Vote Leave is led by Boris Johnson
who has long been a supporter of the EU
who has long been a supporter of the EU
In just over a month the UK will vote on whether to remain a member of the European Union or leave. The Referendum will be on Thursday 23rd June 2016. Given that we joined the European Community in 1973 – 43 years ago – holding another Referendum on whether to stay in or not rather underlines our always ambivalent attitude to the European Union and the European ideal.
I have long been a convinced supporter of a European Union and hope that we will vote to remain in the EU. I see myself as a European whose main home is in London. To vote to leave would be a terrible mistake.
Yesterday wine writer Andrew Jefford posted on Facebook an eloquent and wise plea for remaining in the European Union:
'These are my children’s eyes, photographed by their mother. They are
young British citizens who, at present, live as freely in Europe as
they could in the UK. They aren’t, of course, old enough to vote in the
UK’s June 23rd referendum on continuing membership of the European
Union, but their lives will be affected far more than my life will by
the outcome. If you are a young British voter, please vote. It will be
the most significant vote you’ll ever cast. No General Election will
ever have this level of significance.
The economic arguments for
Britain remaining in the European Union are many and compelling.

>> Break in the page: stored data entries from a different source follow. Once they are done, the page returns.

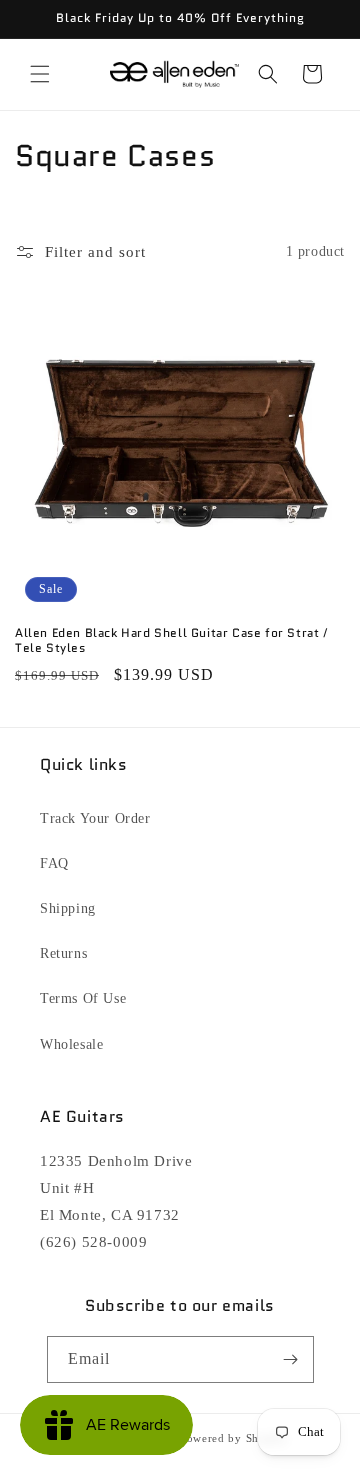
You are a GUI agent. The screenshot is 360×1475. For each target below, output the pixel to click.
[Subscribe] (291, 1359)
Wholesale (71, 1044)
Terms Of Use (83, 998)
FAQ (54, 863)
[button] (40, 74)
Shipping (68, 908)
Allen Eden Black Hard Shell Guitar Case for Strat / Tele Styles (172, 640)
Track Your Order (95, 818)
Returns (63, 953)
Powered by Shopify (234, 1438)
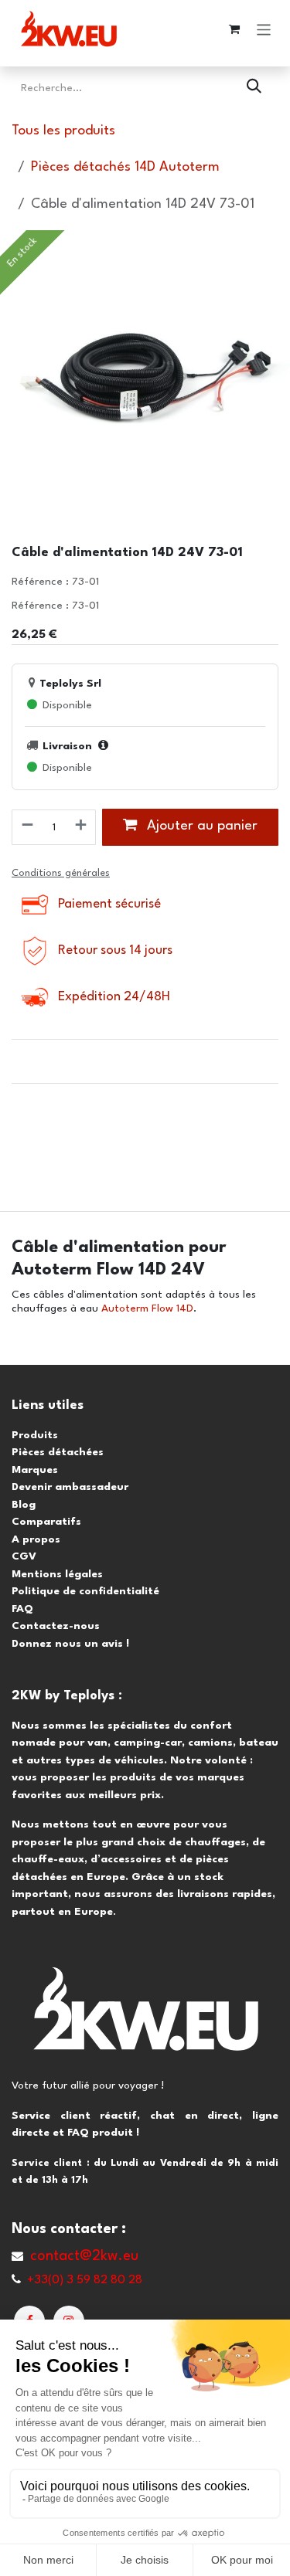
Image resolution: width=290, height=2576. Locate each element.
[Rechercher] (254, 88)
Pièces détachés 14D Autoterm (125, 167)
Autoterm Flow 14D (147, 1308)
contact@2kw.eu (84, 2256)
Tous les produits (63, 130)
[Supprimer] (26, 827)
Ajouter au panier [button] (200, 826)
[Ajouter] (81, 827)
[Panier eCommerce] (234, 29)
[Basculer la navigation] (264, 29)
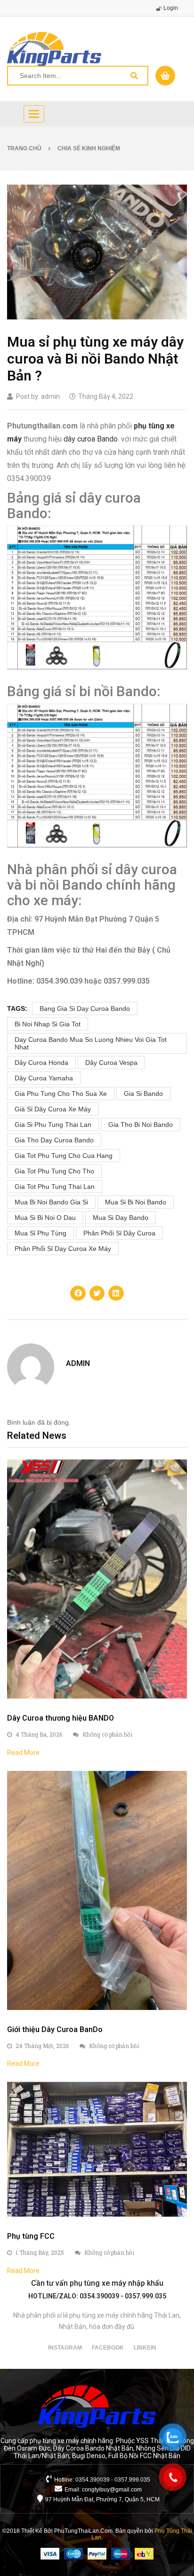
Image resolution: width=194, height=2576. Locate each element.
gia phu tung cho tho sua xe (61, 1093)
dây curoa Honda (41, 1062)
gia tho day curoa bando (54, 1140)
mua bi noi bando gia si (51, 1202)
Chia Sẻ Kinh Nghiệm (88, 148)
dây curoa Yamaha (44, 1078)
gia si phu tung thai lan (53, 1124)
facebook (108, 2347)
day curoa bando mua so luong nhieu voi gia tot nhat (91, 1043)
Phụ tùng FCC (31, 2236)
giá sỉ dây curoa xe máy (53, 1109)
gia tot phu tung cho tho (54, 1171)
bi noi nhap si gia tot (48, 1024)
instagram (65, 2347)
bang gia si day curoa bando (85, 1008)
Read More (23, 1752)
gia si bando (143, 1093)
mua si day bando (120, 1217)
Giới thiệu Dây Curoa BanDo (55, 2029)
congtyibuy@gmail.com (112, 2489)
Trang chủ (24, 148)
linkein (145, 2347)
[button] (77, 1293)
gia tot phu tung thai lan (55, 1186)
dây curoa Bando (91, 439)
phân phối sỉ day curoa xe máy (63, 1248)
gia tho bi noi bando (140, 1124)
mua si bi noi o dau (45, 1217)
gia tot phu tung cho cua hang (64, 1155)
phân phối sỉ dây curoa (119, 1233)
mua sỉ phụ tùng (40, 1233)
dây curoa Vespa (111, 1062)
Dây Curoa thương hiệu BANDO (60, 1718)
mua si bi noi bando (135, 1202)
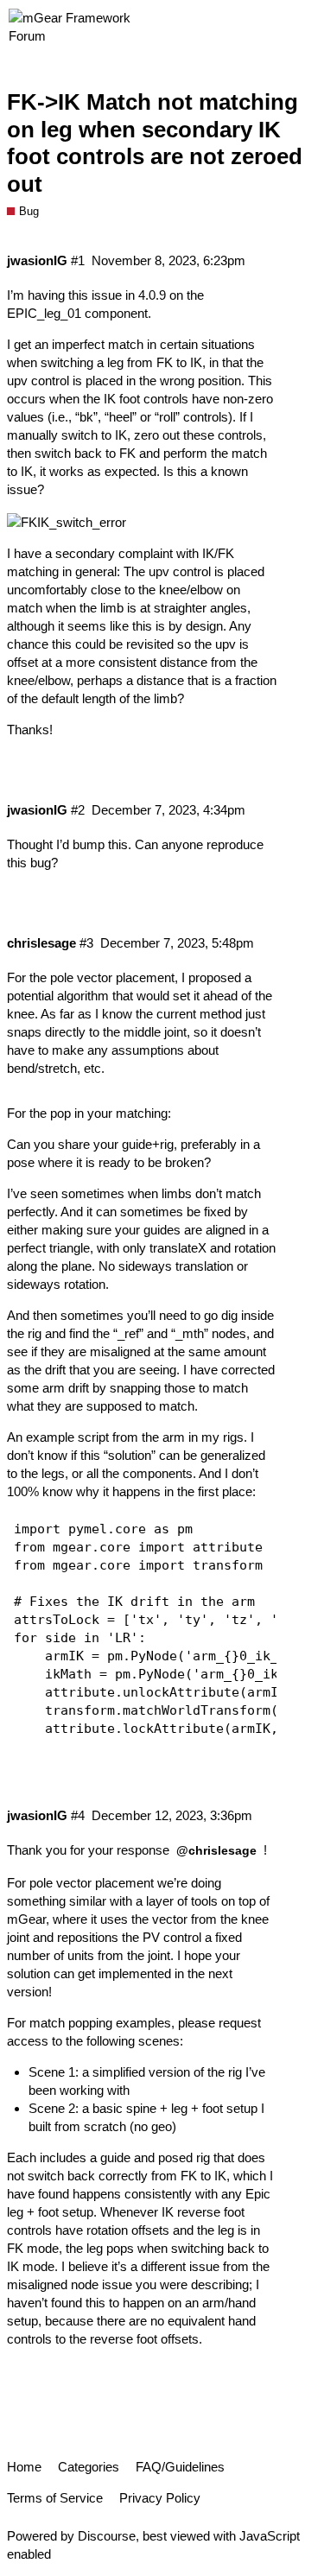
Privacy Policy (159, 2497)
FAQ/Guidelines (180, 2466)
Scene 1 (52, 2072)
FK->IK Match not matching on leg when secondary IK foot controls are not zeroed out (154, 143)
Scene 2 (52, 2108)
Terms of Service (55, 2497)
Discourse (107, 2535)
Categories (88, 2466)
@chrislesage (216, 1850)
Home (24, 2466)
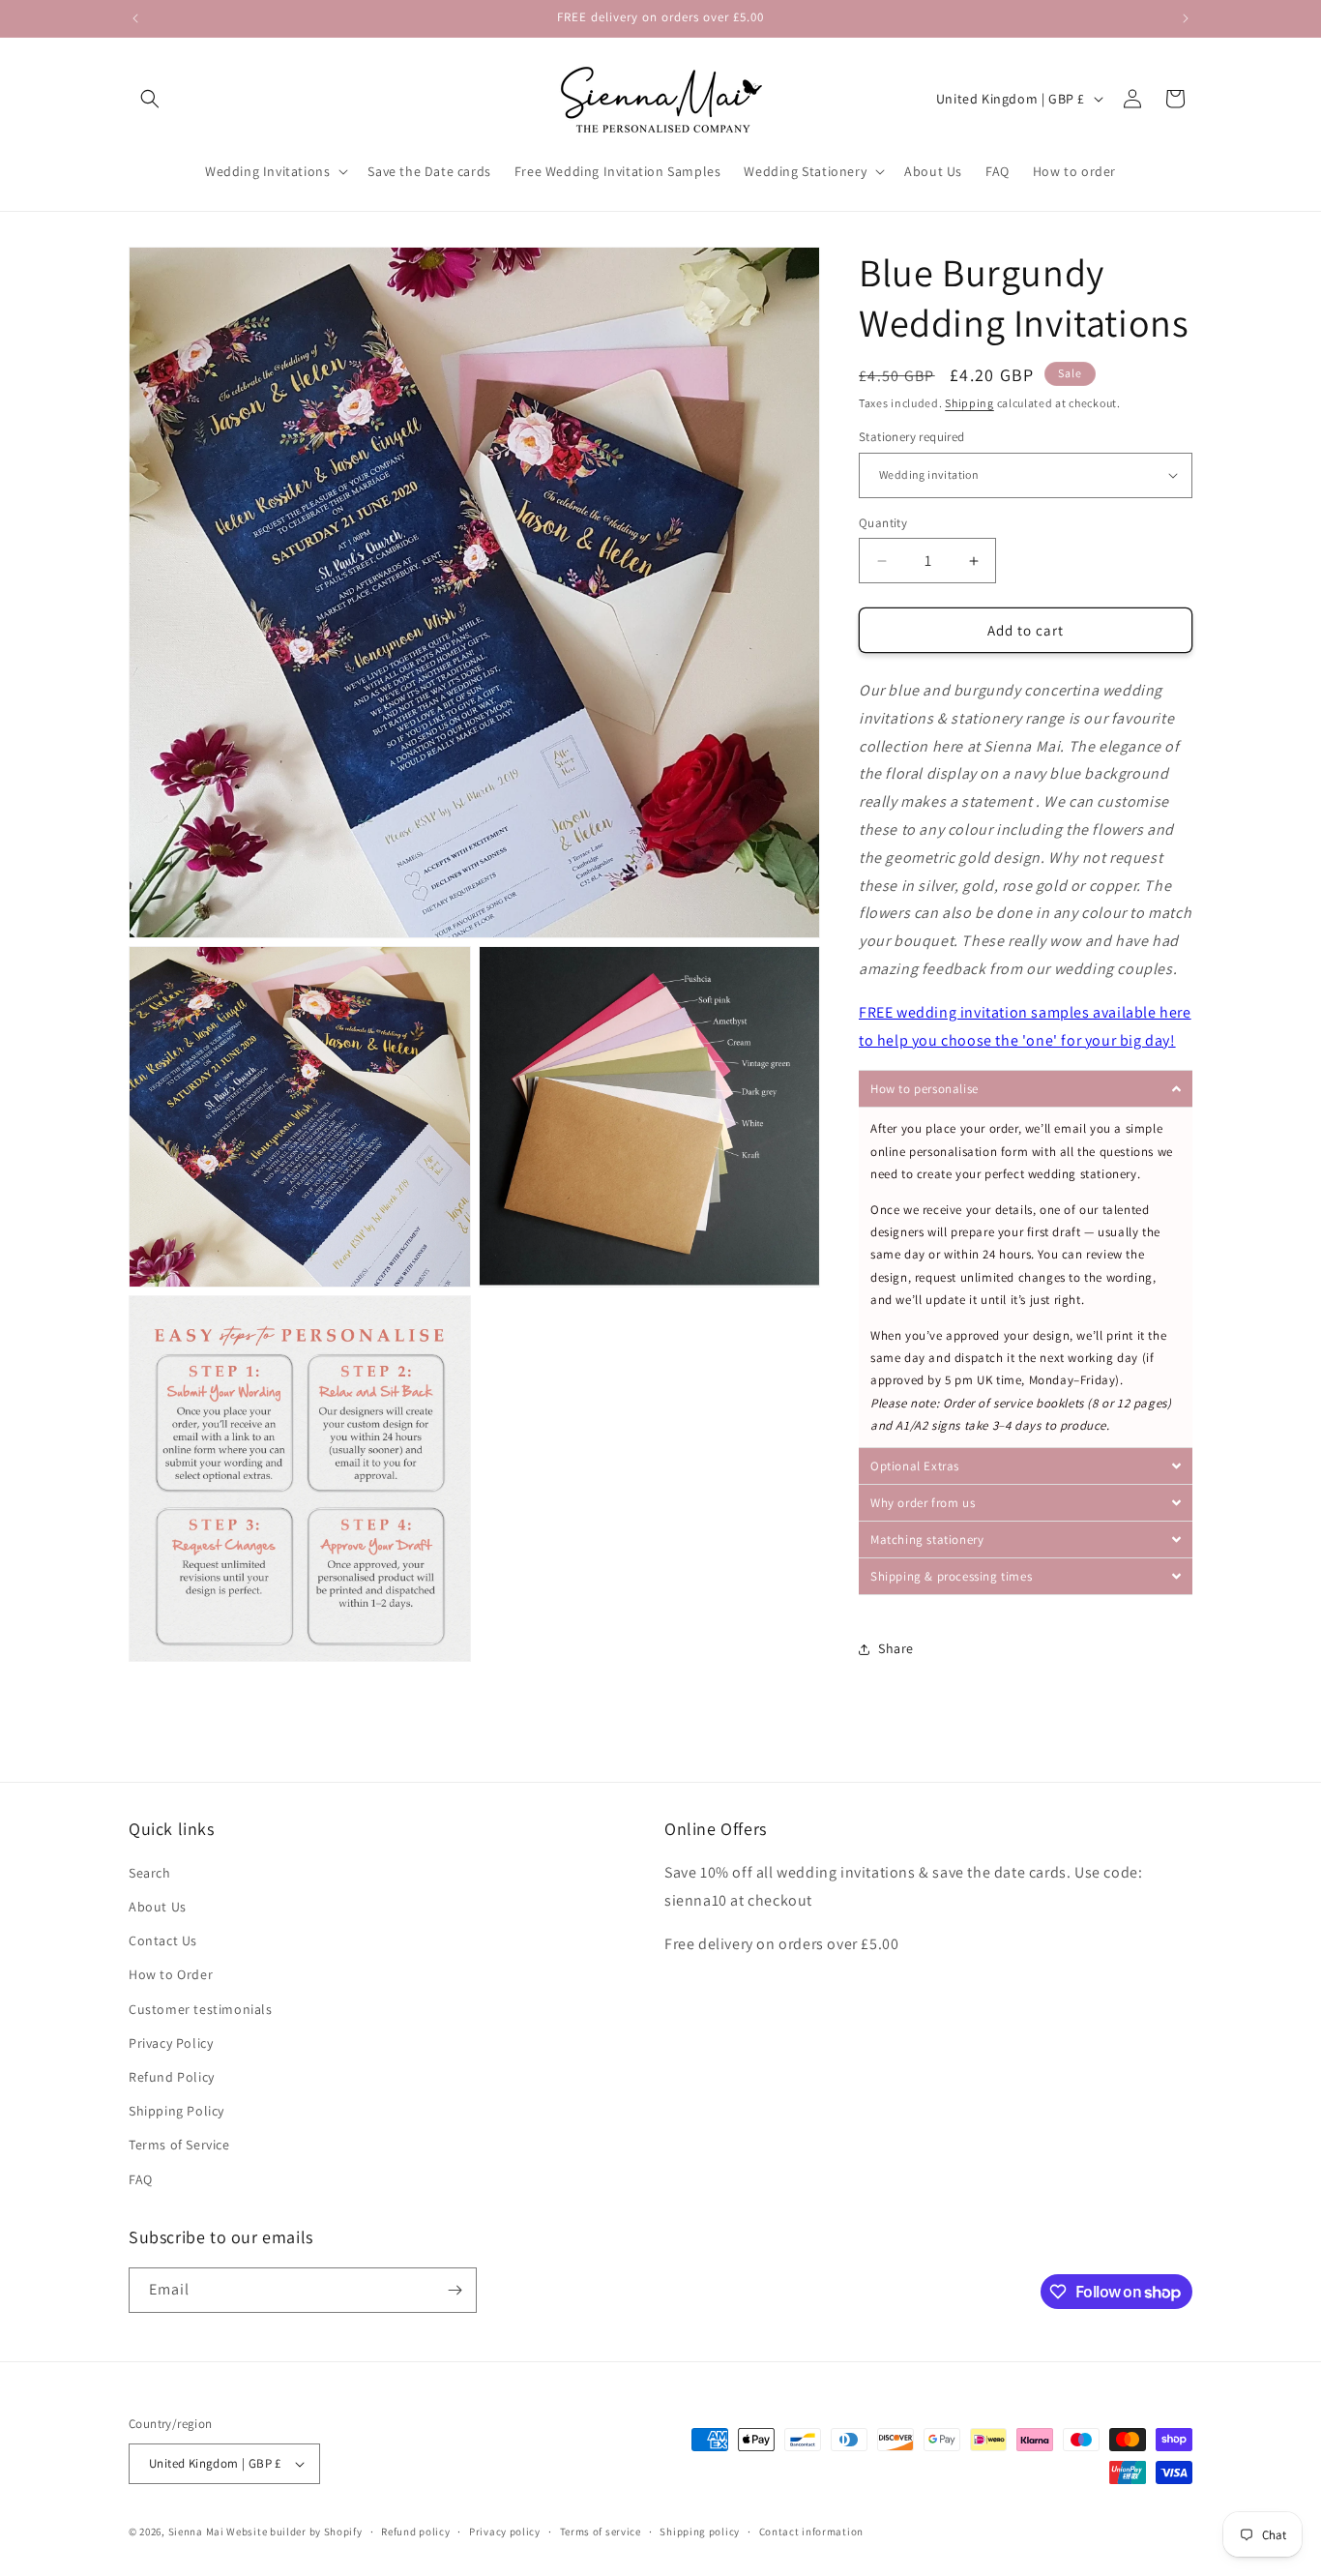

Leaving would be an act of economic self-harm. Most of the putative
upside – only thinly sketched out by those who wish the UK to leave the
European Union – is hopeful fantasy, as would quickly become evident in
the slow economic hangover that will follow any possible vote for
Brexit. Independent international economists overwhelmingly concur with
this view.
EU migration to the UK has been of great economic
benefit. Farming, transport, construction and the health service are
four sectors among many which would struggle in the UK without EU
workers. Migration is not a separate issue to economics, as those
advancing the Brexit argument assert.